To many people living in Boston during its industrial boom years, the dynamism and growth of the modern city seemed constantly at risk of spiraling out of control. Urban development led to issues ranging from catastrophic fires to tangled streetcar traffic. Waves of epidemics, the dismal quality of rivers and coastlines, and the destruction of natural spaces on the city’s edges gave rise to new concerns about environmental protection. Working-class struggles, often centered in the poorest communities, testified to the abysmal economic and housing conditions faced by many of the city’s residents. Many efforts to address these issues involved interventions in the city’s spaces, like housing codes, park plans, the development of public infrastructure, and land use controls. Attempts to harmonize the tensions between city and countryside took many forms, from exclusive early suburbs to idealistic visions of garden dwellings for laborers and immigrants.
Map of Boston: showing health districts and undrained and filled land
ca. 1870s
Leventhal Map & Education Center
In addition to the pale brown color showing filled land, this map depicts “low and swampy” land in green, and salt marshes in pale orange. Both of these environments were viewed with suspicion by many Bostonians of the eighteenth century, not only because they were unprofitable, but also because they were seen as the sources of noxious air and contagious diseases. While this “miasma theory” was soon to be discarded by doctors, many of Boston’s low areas were in fact sites of significantly polluted land and water. This map also shows health districts with blue outlines and numbers; these districts were created by the State Board of Health in 1874 in order to give doctors and health workers the power to measure and regulate disease.

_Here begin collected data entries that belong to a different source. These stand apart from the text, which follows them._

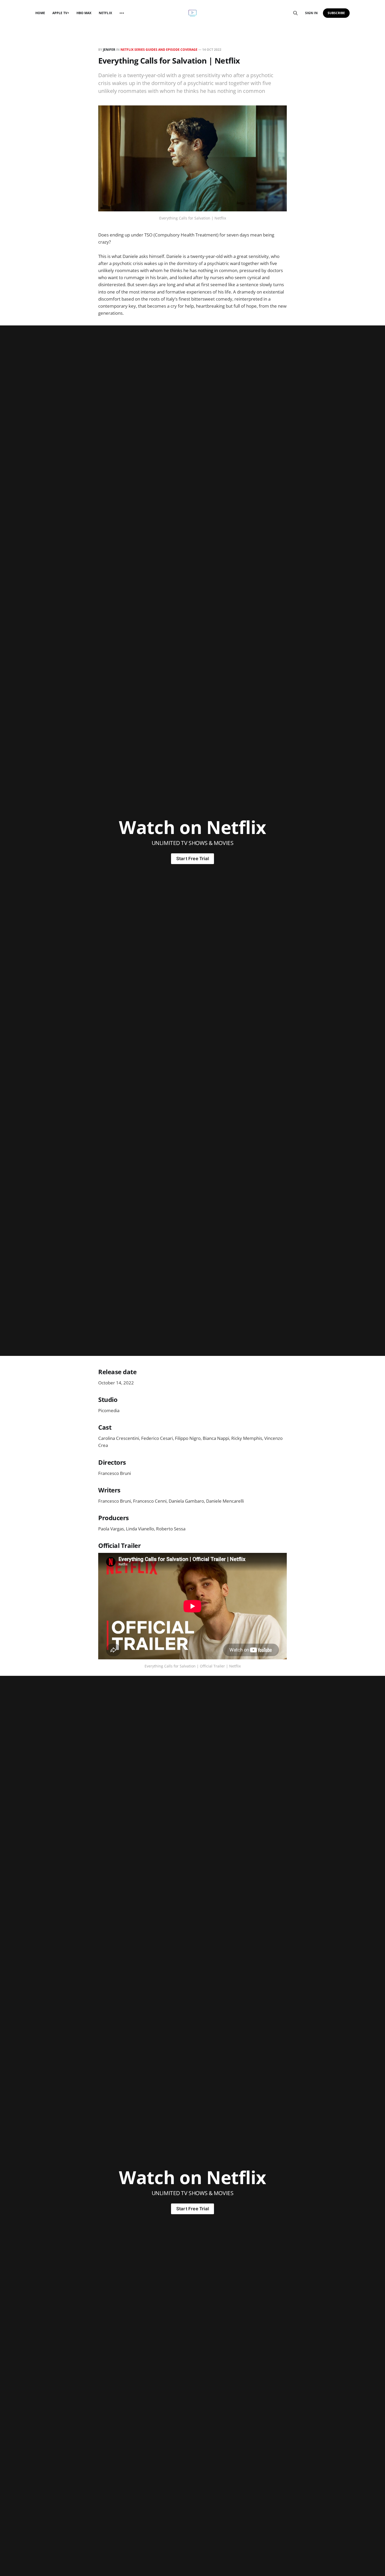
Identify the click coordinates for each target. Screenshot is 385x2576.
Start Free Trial (192, 858)
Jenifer (109, 49)
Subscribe (336, 13)
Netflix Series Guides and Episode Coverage (158, 49)
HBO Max (83, 13)
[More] (122, 13)
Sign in (311, 13)
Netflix (105, 13)
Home (40, 13)
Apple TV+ (60, 13)
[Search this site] (295, 13)
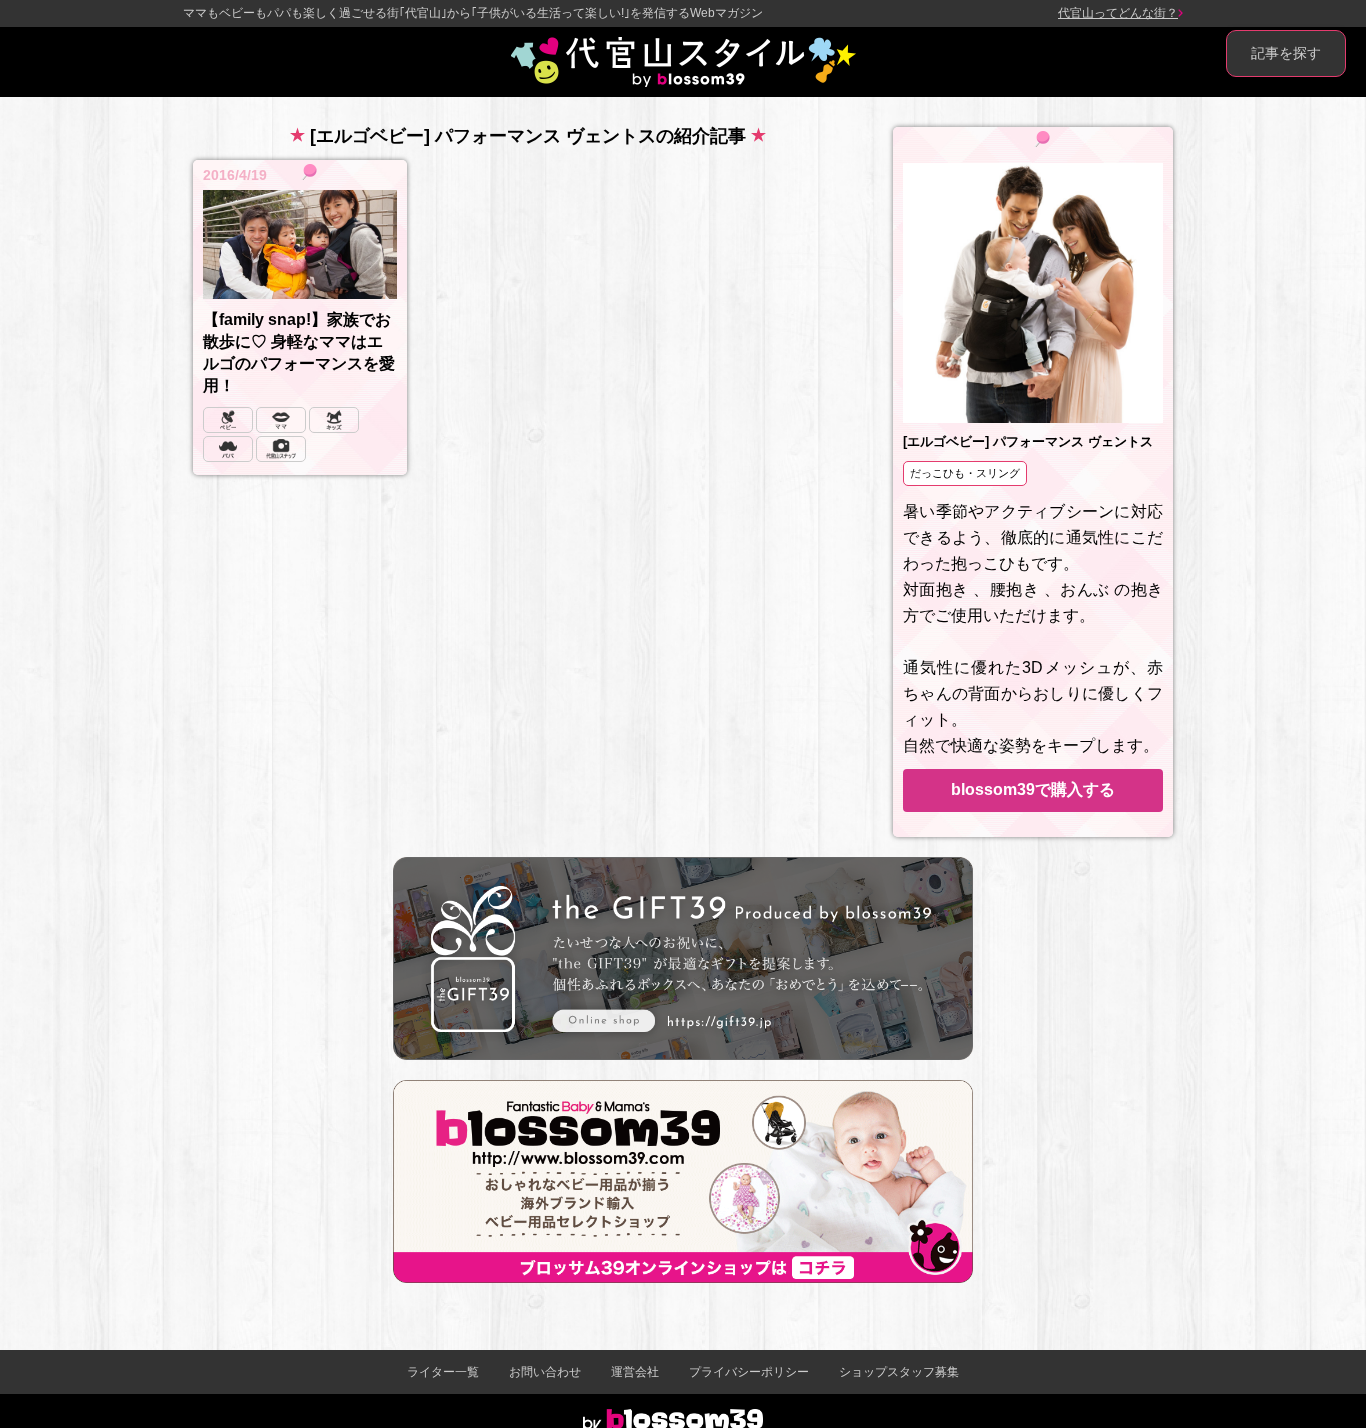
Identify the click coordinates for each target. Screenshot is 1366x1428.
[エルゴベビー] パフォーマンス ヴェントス (1028, 441)
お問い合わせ (545, 1372)
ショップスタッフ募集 (899, 1372)
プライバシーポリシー (749, 1372)
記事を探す (1286, 53)
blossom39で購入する (1033, 789)
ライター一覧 (443, 1372)
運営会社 (635, 1372)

Map showing Metropolitan Sewerage District: January 1, 1921
1921
Leventhal Map & Education Center
One of the most extensive and ambitious infrastructure projects that was carried out during the height of Boston’s industrial era was the construction of a vast network of sewer and pumping systems to handle the metropolitan area’s waste. As this 1921 map shows, the sewer system connected many cities and towns together, largely due to the fact that sewer lines needed to follow lines of topography, with waste flowing downhill towards the ocean. At this time, the city dumped sewage directly into Boston Harbor, with outlets labeled at Deer Island, Moon Island, and Nut Island. The city still uses key pieces of this system today, though sewage treatment was consolidated at a modern facility on Deer Island by the end of the twentieth century. Sewer and water systems were only two of the most visible efforts to bring the geography of a complicated modern city under control, and the institutional and technical systems that these projects established would also be used to intervene in areas like housing, transportation, and land use.